Overall, empathy and enablement seem somehow linked and dissociated. In fact, empathy has to do with relationship and enablement with knowledge, ability and will to do.
Limitations of the study
There are some limitations that need to be considered for this study.
Firstly, this is a cross-sectional study and so no causal relationship can be proven.
Secondly, the short number of collected variables can have prevented the detection of more robust predictors for medical empathy and patient enablement.

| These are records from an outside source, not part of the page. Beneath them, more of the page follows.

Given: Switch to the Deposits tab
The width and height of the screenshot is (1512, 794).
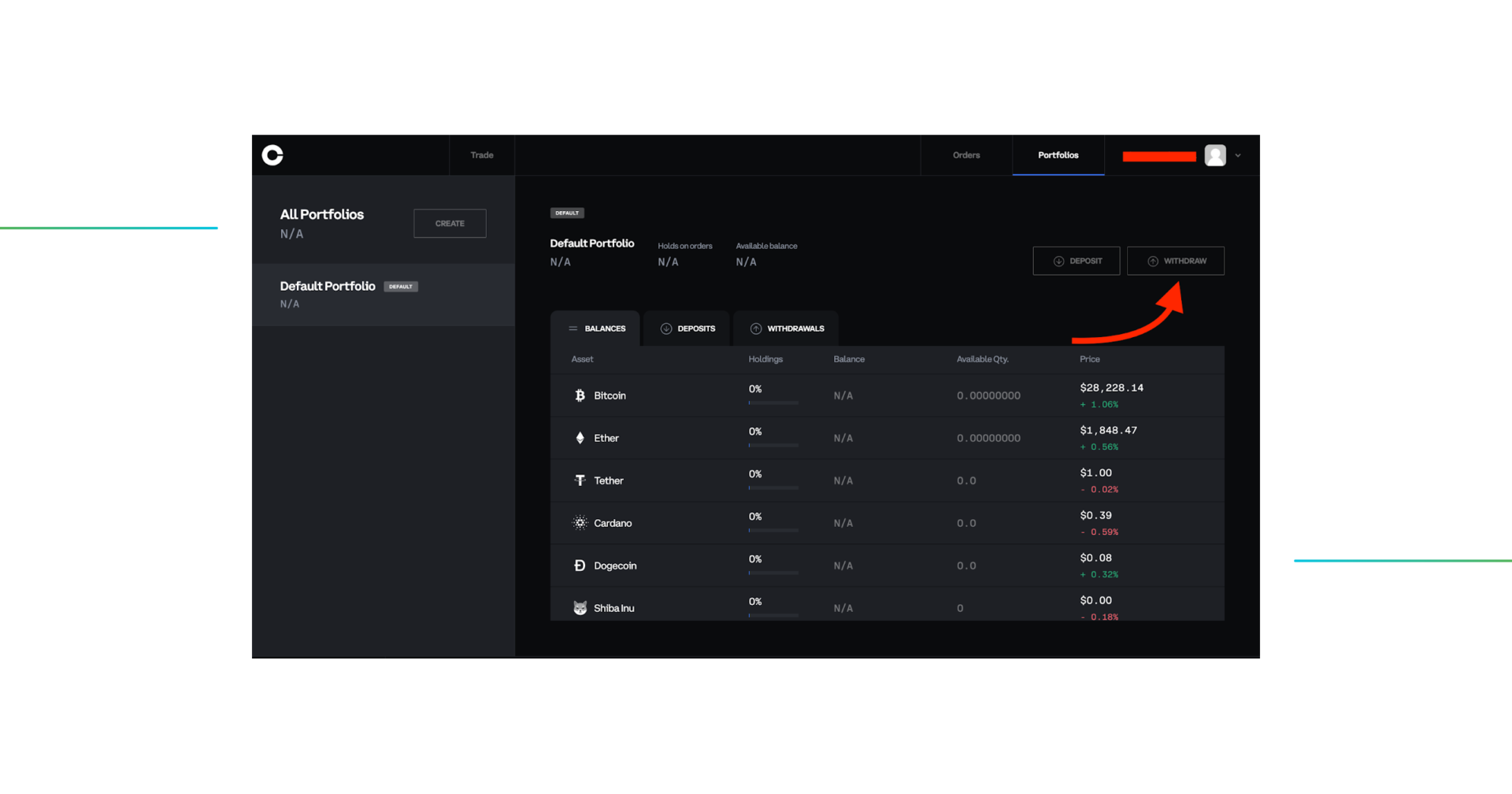Looking at the screenshot, I should pos(686,328).
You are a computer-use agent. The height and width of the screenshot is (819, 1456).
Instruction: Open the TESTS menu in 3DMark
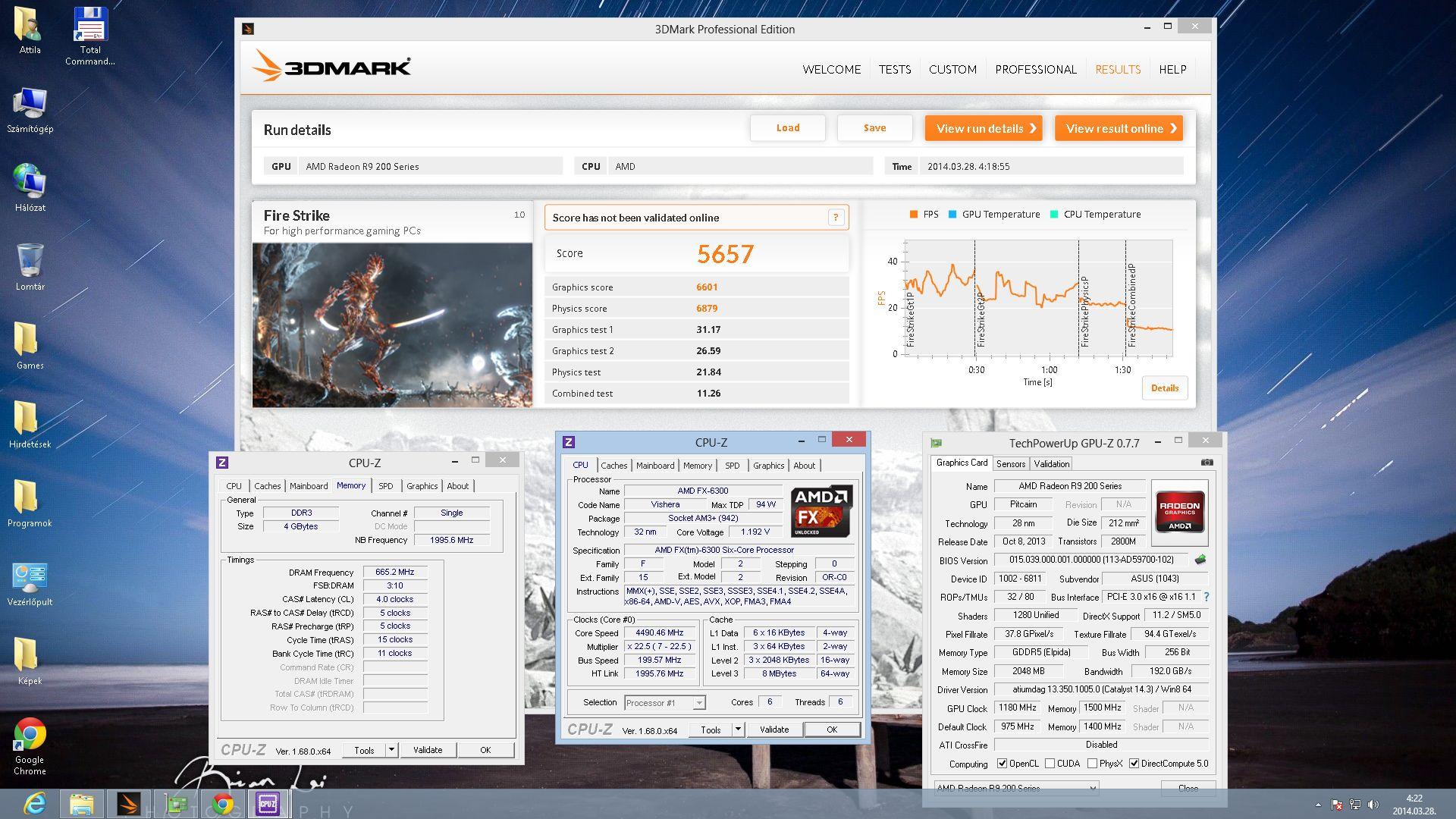(x=895, y=69)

Future studies must address other variables that may predict the relationship between empathy and enablement, like multimorbidity, chronic medications the patient is on, length of years of the patient–doctor relationship and doctor characteristics.
Conclusions
A significant positive association was found between empathy score (JSPPPE-VP) and enablement score (PEI/ICC), when adjusted to sociodemographic cofactors. On this linear regression model, age category and educational level were also significantly associated with empathy score, with the same pattern found on bivariate analysis. A Poisson regression model confirmed the same findings.
Declaration
Funding: this work was not funded.
Ethical approval: as this cohort study was based on existing data, being a secondary research-based analysis, ethical medical approval was not required. However, the original studies were approved by ethics committees.
Conflicts of interest: there are no conflicts of interests of any of the authors of this article.